The Securities and Exchange Commission has charged a husband and wife team with fraud for selling charitable gift annuities that they used mostly as piggy-banks for themselves.

The SEC says that the Florida couple, Richard K. Olive and Susan L. Olive, scrounged up $75 million from some 450 investors, most of whom were elderly, in more than 30 states through the Tallahassee, Fla.-based charitable organization We The People Inc. Richard Olive is the company’s former chief of program services, and Susan Olive its former chief of finance and administration.

A charitable gift annuity like those sold by the couple generally allows a donor to give assets to a charity in exchange for a fixed-sum payout. According to the SEC, however, very little of the money raised by the Olives and We The People actually went to charities.

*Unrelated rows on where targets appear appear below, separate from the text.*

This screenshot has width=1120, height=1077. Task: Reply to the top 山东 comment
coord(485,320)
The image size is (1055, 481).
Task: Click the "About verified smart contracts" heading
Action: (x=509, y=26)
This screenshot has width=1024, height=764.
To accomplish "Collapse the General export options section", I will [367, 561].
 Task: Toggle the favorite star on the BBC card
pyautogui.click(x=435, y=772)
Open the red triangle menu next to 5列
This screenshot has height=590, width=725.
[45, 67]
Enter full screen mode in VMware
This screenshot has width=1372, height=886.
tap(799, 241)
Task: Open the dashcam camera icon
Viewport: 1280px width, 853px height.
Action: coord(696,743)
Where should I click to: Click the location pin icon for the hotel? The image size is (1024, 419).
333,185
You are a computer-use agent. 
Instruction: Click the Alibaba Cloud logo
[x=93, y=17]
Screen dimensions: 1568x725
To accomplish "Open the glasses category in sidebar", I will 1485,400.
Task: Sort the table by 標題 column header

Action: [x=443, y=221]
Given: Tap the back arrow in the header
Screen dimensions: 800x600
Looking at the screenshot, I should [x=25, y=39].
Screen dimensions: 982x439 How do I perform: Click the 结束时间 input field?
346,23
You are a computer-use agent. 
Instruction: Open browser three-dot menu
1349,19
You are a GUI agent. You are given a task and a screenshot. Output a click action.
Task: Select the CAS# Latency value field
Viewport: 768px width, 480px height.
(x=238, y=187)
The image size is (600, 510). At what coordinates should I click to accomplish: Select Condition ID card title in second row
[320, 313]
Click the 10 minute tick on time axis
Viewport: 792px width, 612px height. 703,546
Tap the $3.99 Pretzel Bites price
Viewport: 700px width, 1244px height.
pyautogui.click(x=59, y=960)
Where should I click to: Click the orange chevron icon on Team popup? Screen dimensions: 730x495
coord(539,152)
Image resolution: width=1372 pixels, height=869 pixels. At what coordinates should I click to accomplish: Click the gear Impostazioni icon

“The commission alleges that We The People—through the Olives—lured investors by making various false and misleading statements regarding, among other things, the value of the products sold and the safety and security of the investments.”

The agency says that We the People lured mostly elderly investors to shift assets such as equities, real estate, cash and annuities to the company in exchange for the gift annuities. The company represented itself as a non-profit but its primary purpose was issuing the annuity products, for which the Olives received substantial payments. Nor did the Olives tell investors they’d had other indictments and regulatory sanctions leveled against them for similar products, the SEC alleges.

In one instance, the company said it had given $21.8 million in relief aid to AIDS orphans in Zambia. But the SEC says We The People made only a small payment and others shipped the supplies.

The annuity products primarily helped the Olives and third-party consultants, says the agency, alleging that the couple took in some $1.1 million in salary and commissions and shifted investor funds to personal expenses.

The SEC filed separate complaints today against We The People as well as the company’s in-house counsel William G. Reeves. (The company and Reeves agreed to settle the charges without admitting or denying the allegations.) The agency is seeking disgorgement of the gains by the Olives, as well as financial penalties against the couple. The complaint charges them with violations of the antifraud provisions of federal securities laws, as well as securities and broker-dealer registration provisions.